## [WHAT IS NEEDED]
Retype, word for word, every line of the records below starting at the one that contains "Apply the 50% preset value" and ending at the one that contains "This screenshot has width=372, height=197."; include both of those lines and nothing more.

## [RECORDS SHOWN]
——————
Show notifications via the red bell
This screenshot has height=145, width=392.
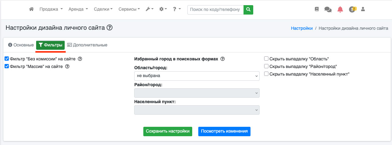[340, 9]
——————
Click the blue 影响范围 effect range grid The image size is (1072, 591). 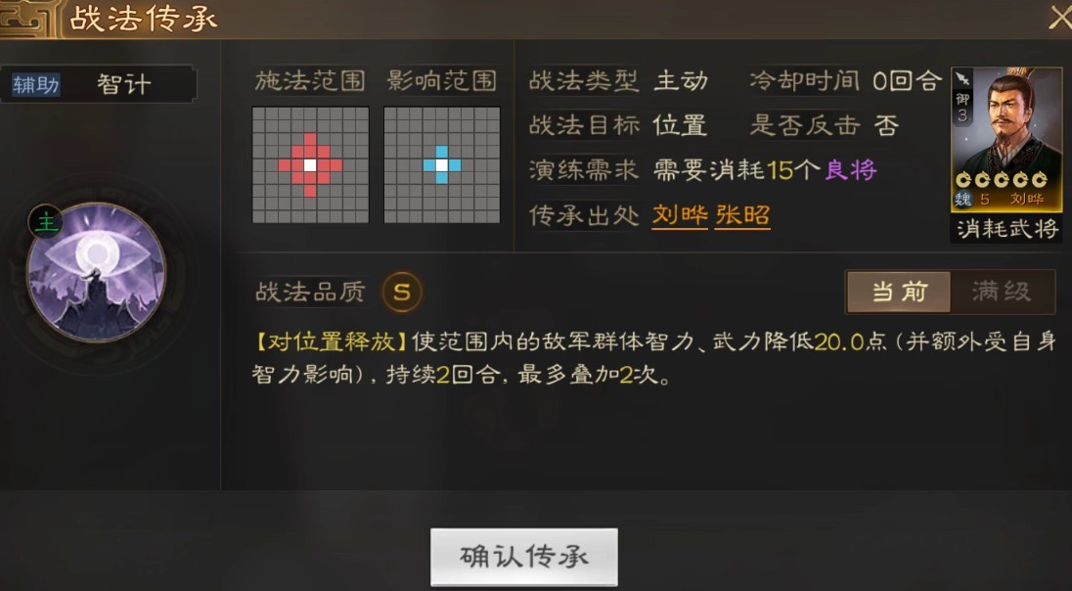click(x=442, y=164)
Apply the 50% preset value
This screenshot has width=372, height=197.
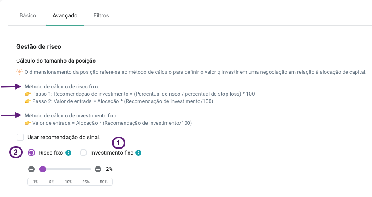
——————
## [ANSWER SPACE]
Apply the 50% preset value
This screenshot has width=372, height=197.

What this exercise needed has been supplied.